DOCUMENT EXTRACT:
Content starts
Distributed data – how to pick the right approach
Distributed data means different things to different people. For enterprise IT professionals, it will involve databases and pipelines. For those in the world of Web3, data is decentralised and based on blockchain technology. Both approaches can be valuable. But are they the right ones to solve the business problem that you have? Here are some key points to consider.
Not all distributed data is created equal
A common theme here is how you think about distributing your data as it grows. Over time, your data set will get so large and so important that you will have to spread it around. This means that you can continue to scale that data set up, but it also provides protection against that data being deleted, corrupted or otherwise lost.
This does present some problems. How should you approach this, and what trade-offs are involved? How can you look at what you think are the most important issues, and are they really the problems that you need to solve?
Traditional database theory for distributed data follows the CAP Theorem developed by Eric Brewer, where your approach can deliver two of the following: consistency, availability and partition tolerance, but not all three. With distributed data, you can have consistency and availability, but not partition tolerance, or partition tolerance and availability but then not immediate consistency. With databases running across multiple locations, using CAP could help you pick the right platform for your application and workload.
Content ends
DATASET EXCERPT:
Content starts
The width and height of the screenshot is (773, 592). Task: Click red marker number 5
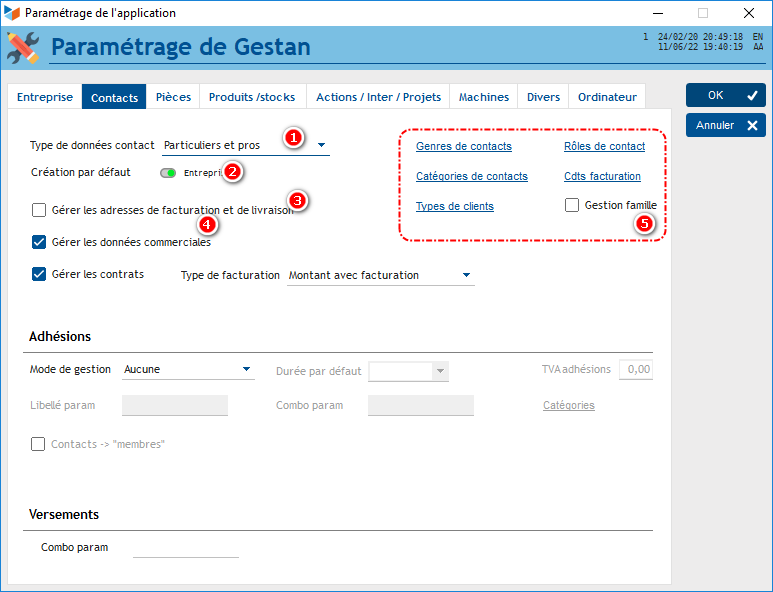click(x=645, y=224)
Content ends
TRY IT: In the article on choosing a distributed data approach, who developed the CAP Theorem?

SOLUTION: Eric Brewer